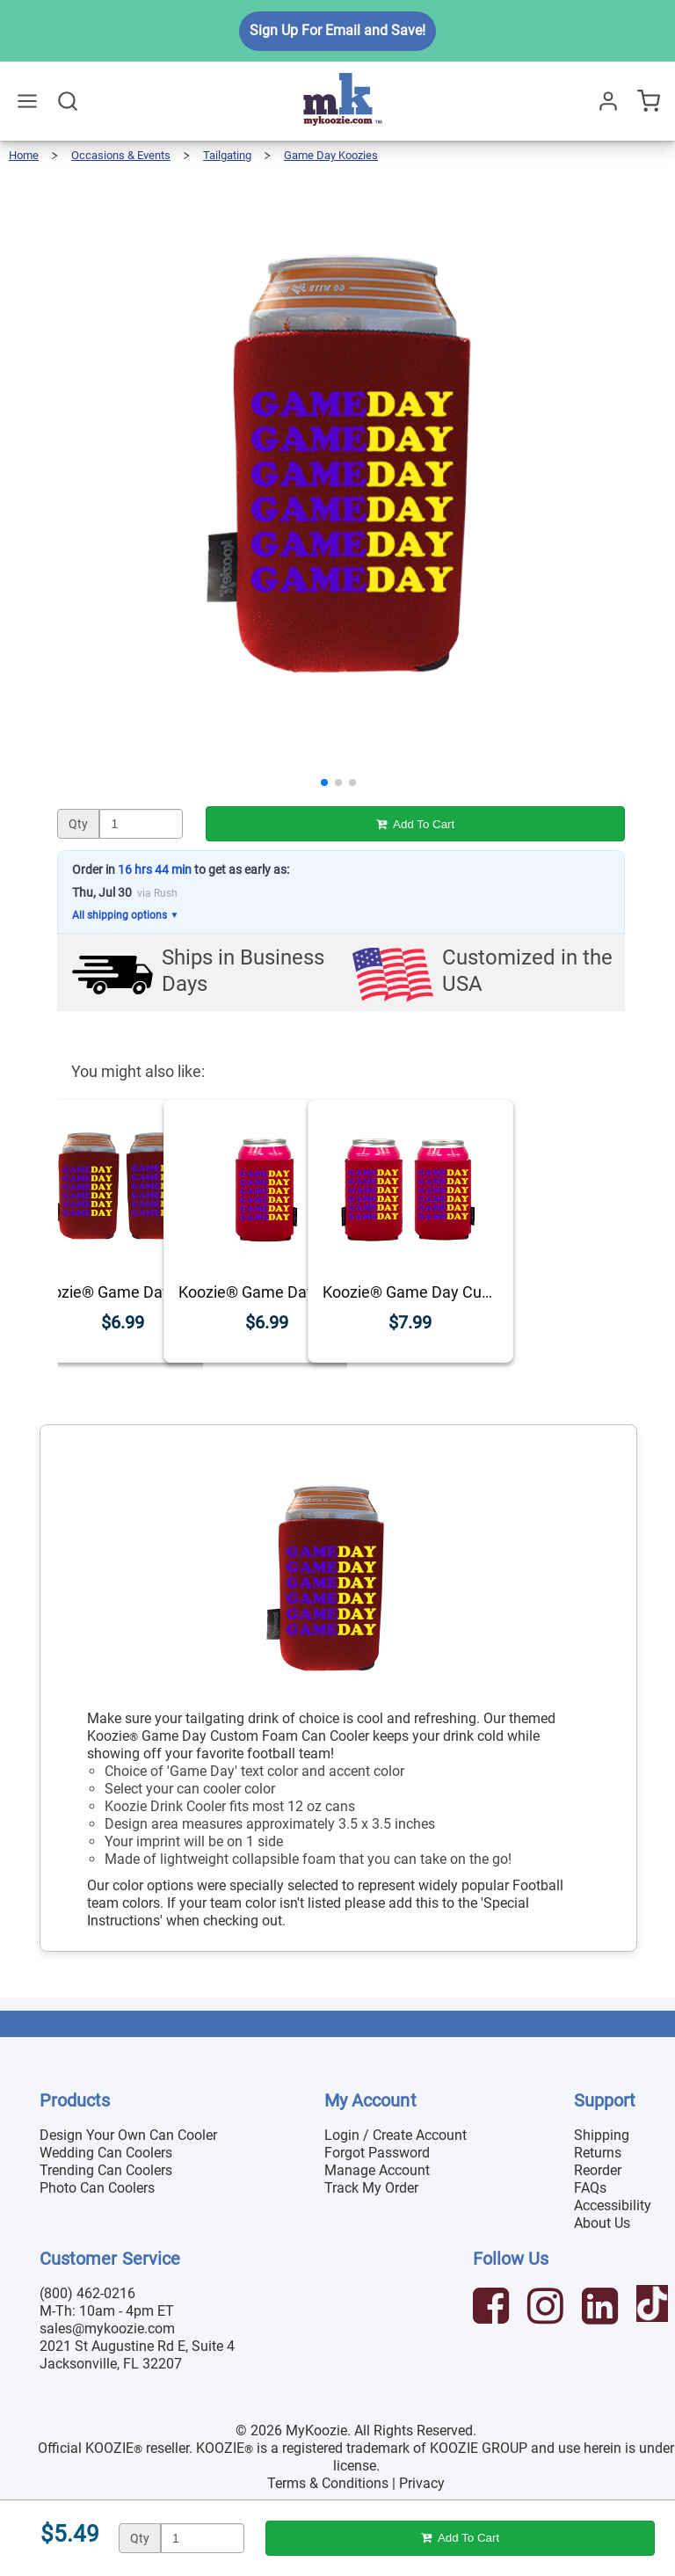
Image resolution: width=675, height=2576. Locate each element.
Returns (597, 2152)
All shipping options (125, 915)
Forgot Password (377, 2152)
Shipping (601, 2135)
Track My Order (371, 2187)
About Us (602, 2223)
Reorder (597, 2170)
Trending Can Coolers (106, 2170)
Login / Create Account (395, 2135)
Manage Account (377, 2170)
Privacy (422, 2483)
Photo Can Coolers (97, 2187)
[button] (324, 782)
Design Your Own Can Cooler (128, 2135)
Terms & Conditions (327, 2483)
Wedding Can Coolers (106, 2152)
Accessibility (612, 2205)
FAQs (590, 2187)
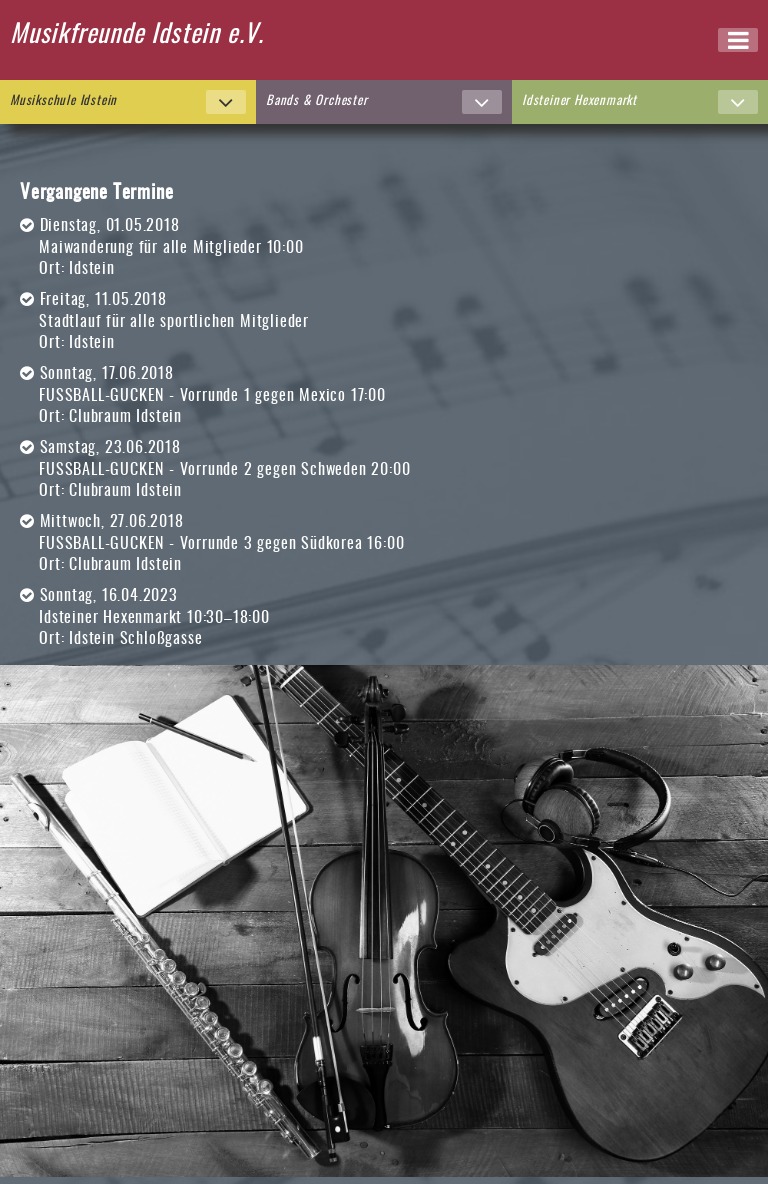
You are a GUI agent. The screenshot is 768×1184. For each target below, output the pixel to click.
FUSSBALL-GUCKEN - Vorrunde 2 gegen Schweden (202, 470)
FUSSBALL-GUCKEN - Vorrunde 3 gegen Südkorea (200, 544)
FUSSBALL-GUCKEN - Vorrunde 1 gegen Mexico (192, 396)
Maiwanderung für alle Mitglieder (150, 248)
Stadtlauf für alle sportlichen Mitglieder (174, 322)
──────────
→ WHAT IS BEING ASKED
Convert every line of the entries above into a JSON list of strings, one string per line, skipping blank lines. Leave the pictures out of the list.

→ OUTPUT OF THE TASK
[
  "Image resolution: width=675, height=2576. Locate each element.",
  "Returns (597, 2152)",
  "All shipping options (125, 915)",
  "Forgot Password (377, 2152)",
  "Shipping (601, 2135)",
  "Track My Order (371, 2187)",
  "About Us (602, 2223)",
  "Reorder (597, 2170)",
  "Trending Can Coolers (106, 2170)",
  "Login / Create Account (395, 2135)",
  "Manage Account (377, 2170)",
  "Privacy (422, 2483)",
  "Photo Can Coolers (97, 2187)",
  "[button] (324, 782)",
  "Design Your Own Can Cooler (128, 2135)",
  "Terms & Conditions (327, 2483)",
  "Wedding Can Coolers (106, 2152)",
  "Accessibility (612, 2205)",
  "FAQs (590, 2187)",
  "You are a GUI agent. The screenshot is 768×1184. For each target below, output the pixel to click.",
  "FUSSBALL-GUCKEN - Vorrunde 2 gegen Schweden (202, 470)",
  "FUSSBALL-GUCKEN - Vorrunde 3 gegen Südkorea (200, 544)",
  "FUSSBALL-GUCKEN - Vorrunde 1 gegen Mexico (192, 396)",
  "Maiwanderung für alle Mitglieder (150, 248)",
  "Stadtlauf für alle sportlichen Mitglieder (174, 322)"
]